Nuovo provvedimento sulla incostituzionalità dei DPCM in ambito Covid e sul reato di falso in autocertificazione.
Il GIP di Reggio Emilia, con la sent. 54/2021 del 27/01/21 è nuovamente intervenuto sulla possibilità per i DPCM in materia di Covid di obbligare la permanenza domiciliare, arrivando persino ad escludere il reato di falso nell’autocerficazione.
Nel caso di specie, veniva contestato a ciascun imputato il delitto di cui all’art. 483 CP «…perché, compilando atto formale di autocertificazione per dare contezza del loro essere al di fuori dell’abitazione in contrasto con l’obbligo imposto dal DCPM 08.03.2020, attestavano falsamente ai Carabinieri di Correggio: (…) [l’una] di essere andata a sottoporsi ad esami clinici; (…) [l’altra] di averla accompagnata…», avendo il personale in forza al Comando Carabinieri di Correggio accertato che la donna quel giorno non aveva fatto alcun accesso presso l’Ospedale di Correggio.
Il ragionamento del Magistrato si basa sulla doverosa precisazione che l’art. 13 Cost. stabilisce che le misure restrittive della libertà personale possono essere adottate solo su «…atto motivato dall’autorità giudiziaria e nei soli casi e modi previsti dalla legge»; da cui consegue che un DPCM non può disporre alcuna limitazione della libertà personale, trattandosi di fonte meramente regolamentare di rango secondario e non già di un atto normativo avente forza di legge; inoltre, secondo l’attenta analisi del dettato costituzionale, neppure una legge (o un atto normativo avente forza di legge, qual è il decreto-legge) potrebbe prevedere in via generale e astratta, nel nostro ordinamento, l’obbligo della permanenza domiciliare disposto nei confronti di una pluralità indeterminata di cittadini, posto che l’art. 13 Cost. postula una doppia riserva, di legge e di giurisdizione, implicando necessariamente un provvedimento individuale, diretto dunque nei confronti di uno specifico soggetto, in osservanza del dettato di cui al richiamato art. 13 Cost.

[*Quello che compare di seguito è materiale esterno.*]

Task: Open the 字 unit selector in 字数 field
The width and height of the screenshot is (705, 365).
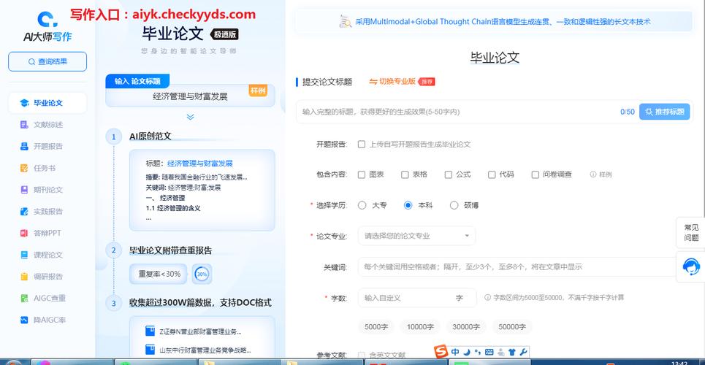Action: [x=460, y=298]
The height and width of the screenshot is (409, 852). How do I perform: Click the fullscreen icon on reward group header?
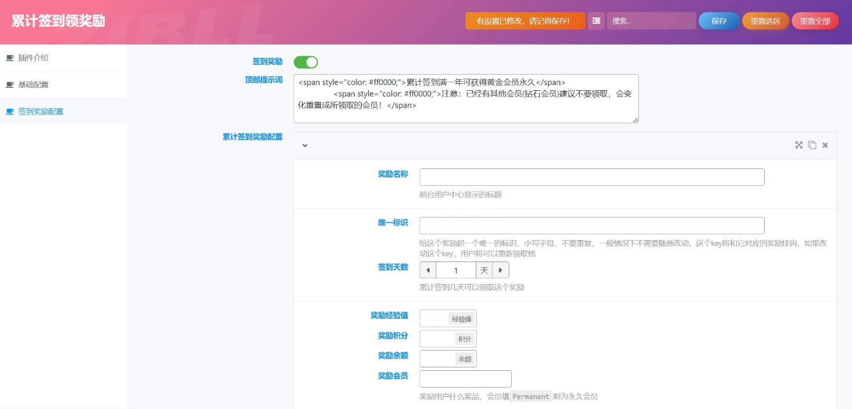799,145
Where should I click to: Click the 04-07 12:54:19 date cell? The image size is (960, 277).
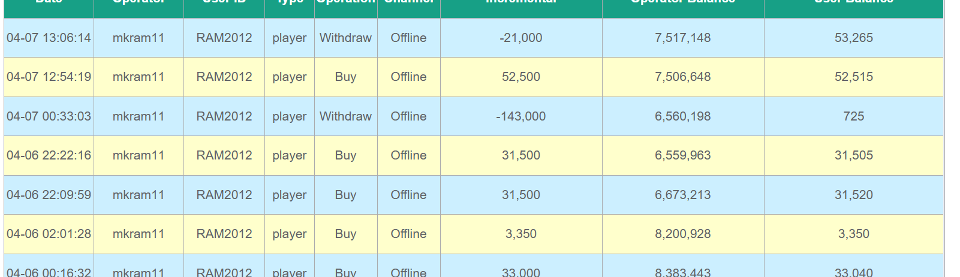click(x=49, y=77)
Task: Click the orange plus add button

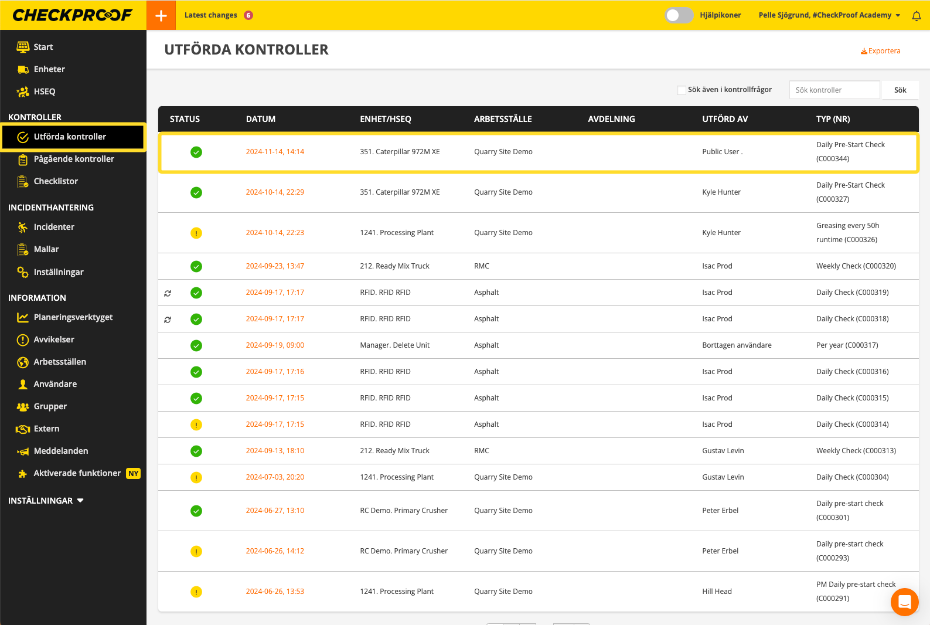Action: 161,15
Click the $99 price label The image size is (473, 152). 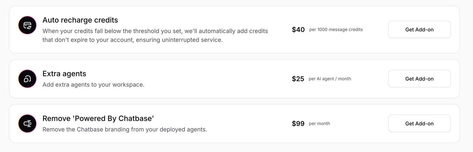pyautogui.click(x=298, y=124)
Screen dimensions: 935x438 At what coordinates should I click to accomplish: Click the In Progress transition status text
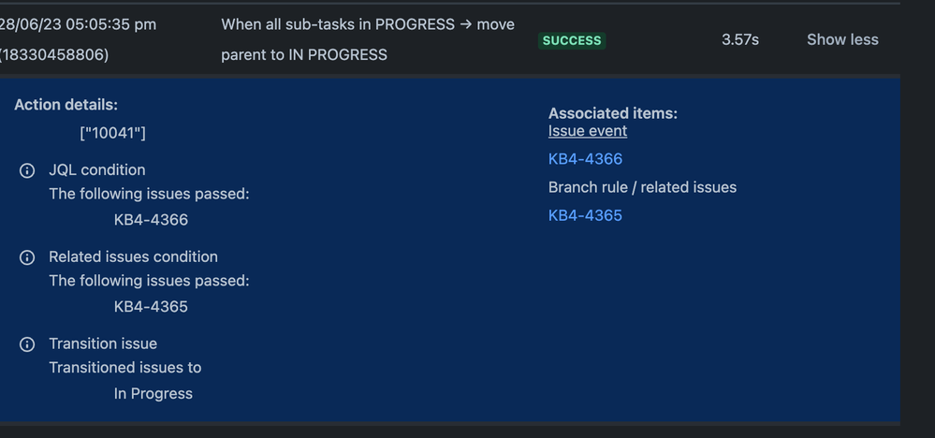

Né si potrebbe sostenere che il DPCM sarebbe conforme a Costituzione, in quanto prevedrebbe delle legittime limitazioni della libertà di circolazione ex art. 16 Cost. e non della libertà personale. Infatti, come ha chiarito la Corte Costituzionale la libertà di circolazione riguarda i limiti di accesso a determinati luoghi, come ad esempio, l’affermato divieto di accedere ad alcune zone, circoscritte che sarebbero infette, ma giammai può comportare un obbligo di permanenza domiciliare (Corte Cost., n. 68 del 1964).
Pertanto, alla luce di tutti questi ragionamenti, il GIP di Reggio Emilia ha dichiarato la illegittimità del DPCM indicato per violazione dell’art. 13 Cost., con conseguente dovere del Giudice ordinario di disapplicare tale DPCM ai sensi dell’art. 5 della legge n. 2248 del 1865 All. E.
In conseguenza, infine, ha ritenuto che, proprio in forza del DPCM, ciascun imputato è stato “costretto” a sottoscrivere un’autocertificazione incompatibile con lo stato di diritto del nostro Paese e dunque illegittima, e quindi dalla disapplicazione del DPCM (in quanto incostituzionale) deriva che la condotta di falso, materialmente comprovata come in atti, non sia tuttavia punibile giacché nella specie le esposte circostanze escludono l’antigiuridicità in concreto della condotta e, comunque, perché la condotta concreta, previa la doverosa disapplicazione della norma che imponeva illegittimamente l’autocertificazione, integra un falso inutile, configurabile quando la falsità incide su un documento irrilevante o non influente ai fini della decisione da emettere in relazione alla situazione giuridica che viene in questione.